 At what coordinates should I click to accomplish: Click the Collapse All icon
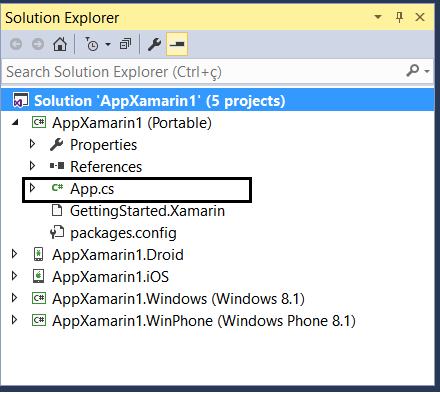click(x=125, y=44)
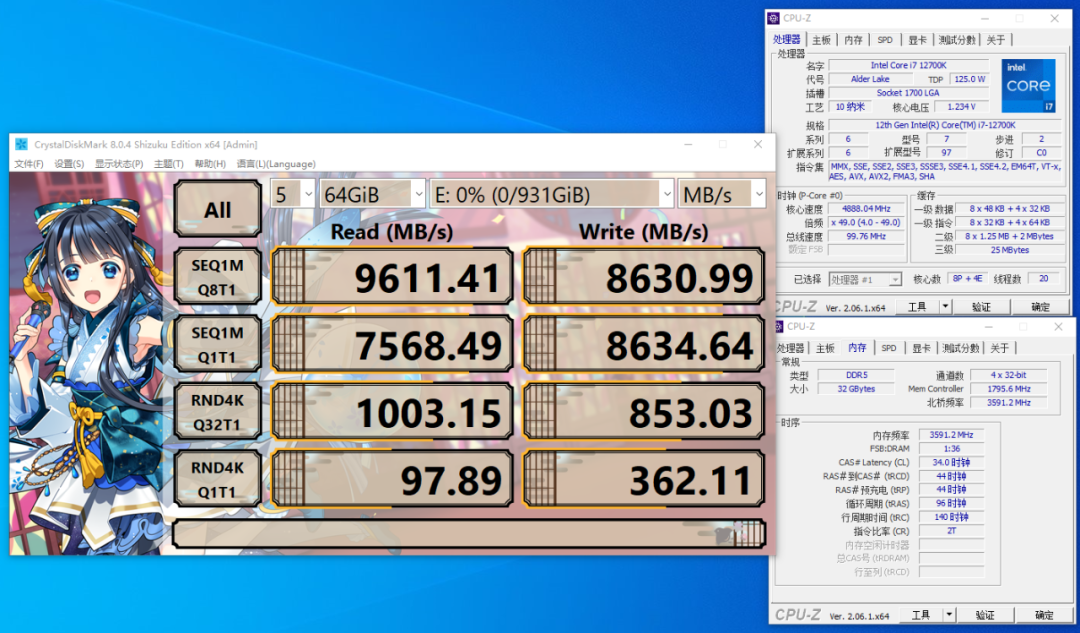
Task: Open the test count dropdown showing 5
Action: (293, 195)
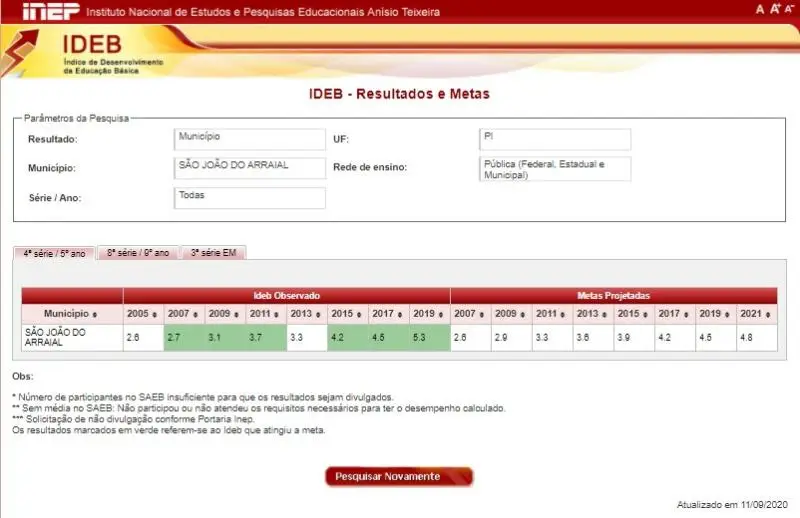Image resolution: width=800 pixels, height=518 pixels.
Task: Sort by Ideb Observado 2005 column
Action: (143, 314)
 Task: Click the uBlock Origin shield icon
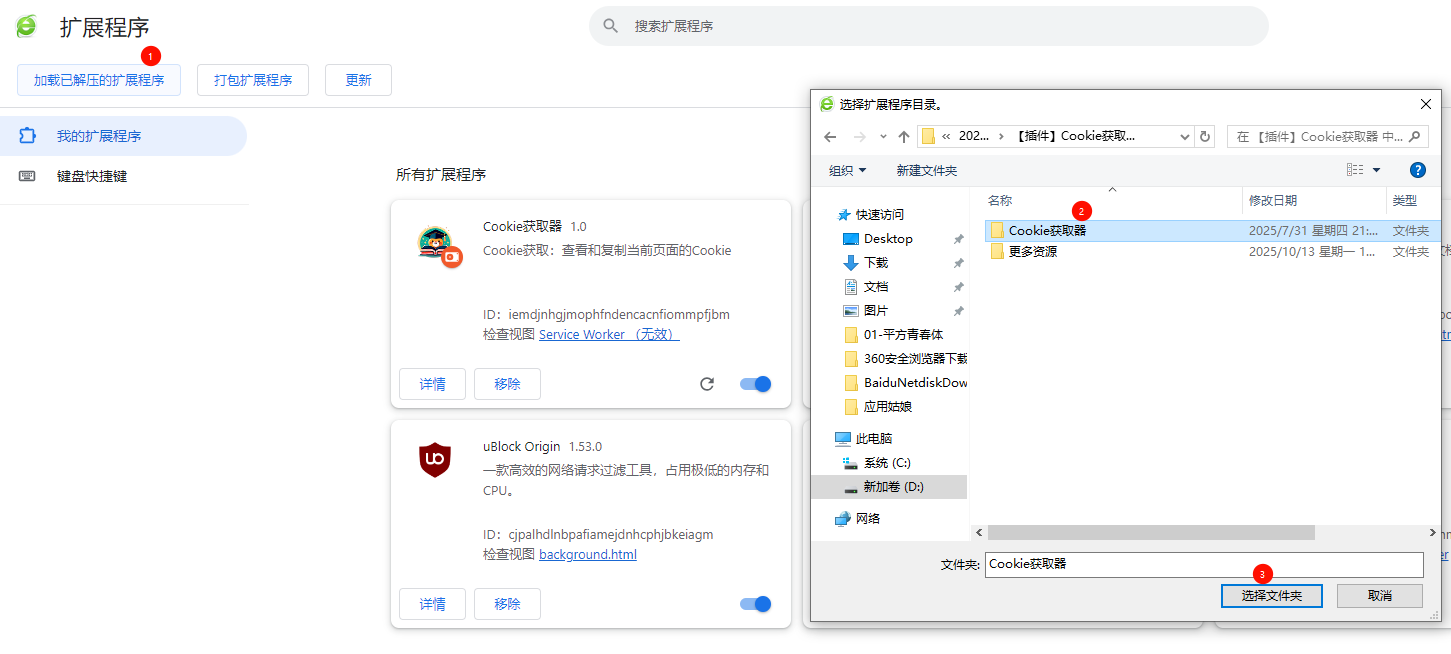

******************************

> **WHAT THIS TASK INVOLVES**: Word for word, restate every line of the listing, omitting the pictures.

> **THE COMPLETED TASK**:
 At what coordinates should I click to accomplish: Click the Collapse All icon
click(x=125, y=44)
Task: Open the test count dropdown showing 5
Action: (293, 195)
Image resolution: width=800 pixels, height=518 pixels.
Task: Sort by Ideb Observado 2005 column
Action: (143, 314)
 Task: Click the uBlock Origin shield icon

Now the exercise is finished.